### Exercise goal
In the passage about Advocare, what year did Ms. Timms become CEO?

Ms Timms admits that there still isn’t a huge awareness of Advocare as a brand or the services it offers. It is still a significant part of the organisation’s mission to inform people of the service. “I take every opportunity to talk about Advocare and the work we do. I’ve got six advocates and a staff of thirteen. We probably have about 28,000 visitors to our website [per year] where we also provide information. We try and reach as many people as possible.”

Education sessions are about building a word-of-mouth network, with the hope being that those who learn about the service for the first time will pass on that learning to others. When people do contact the organisation, it is for a variety of reasons.

Ms. Timms is relatively new to her role as CEO, having come on board in 2017, but her passion for social justice means she is grateful to have the chance to make a difference to people’s lives.

“A family member will ring up and say [someone] really needs some support at home but we don’t know where to start. The age care system is quite complex, and it’s not something that people invest a lot of energy into finding out about, until they actually need it.” Many people who make contact have reached crisis point, often making the whole experience more difficult and stressful. Advocare provides information about where to go and what support is available.

### Provided data
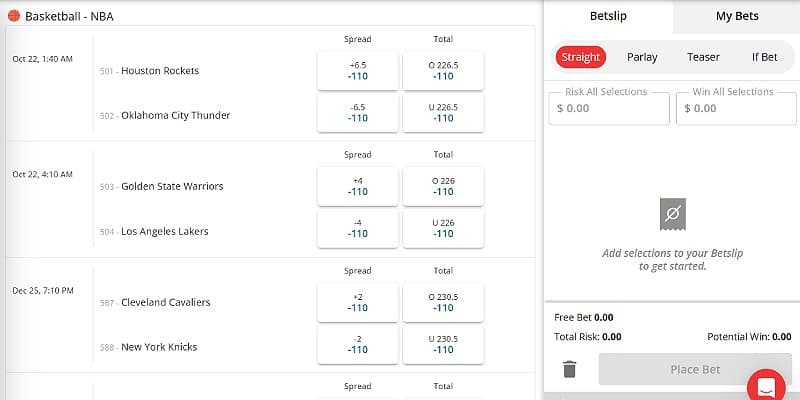Bet Houston Rockets +6.5 spread
This screenshot has height=400, width=800.
point(358,71)
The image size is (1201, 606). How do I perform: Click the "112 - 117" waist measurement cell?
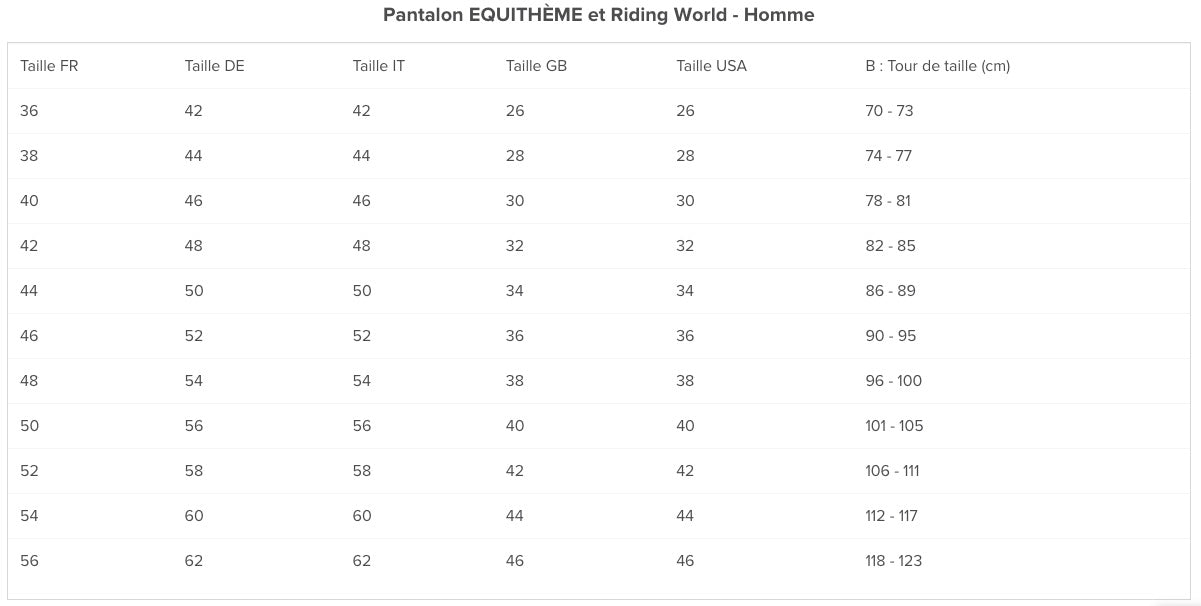(x=891, y=516)
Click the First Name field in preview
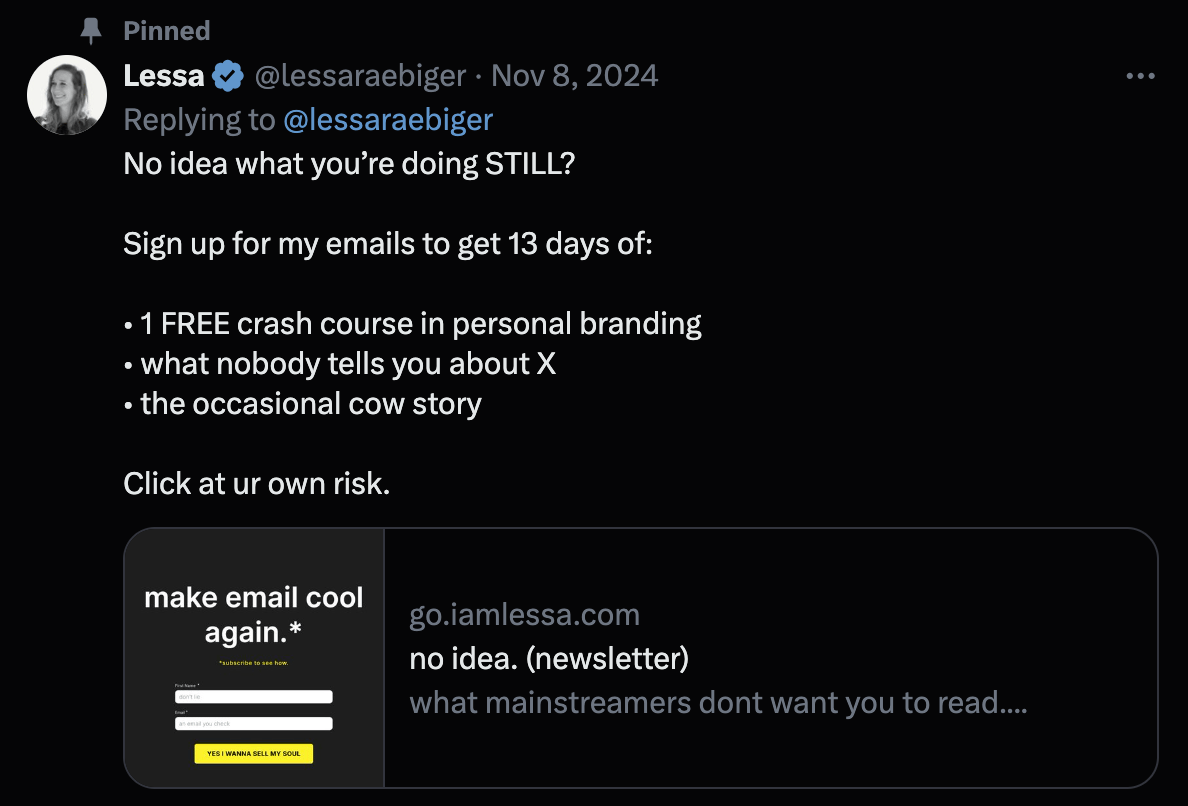The image size is (1188, 806). [254, 697]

### Solution to this task
2017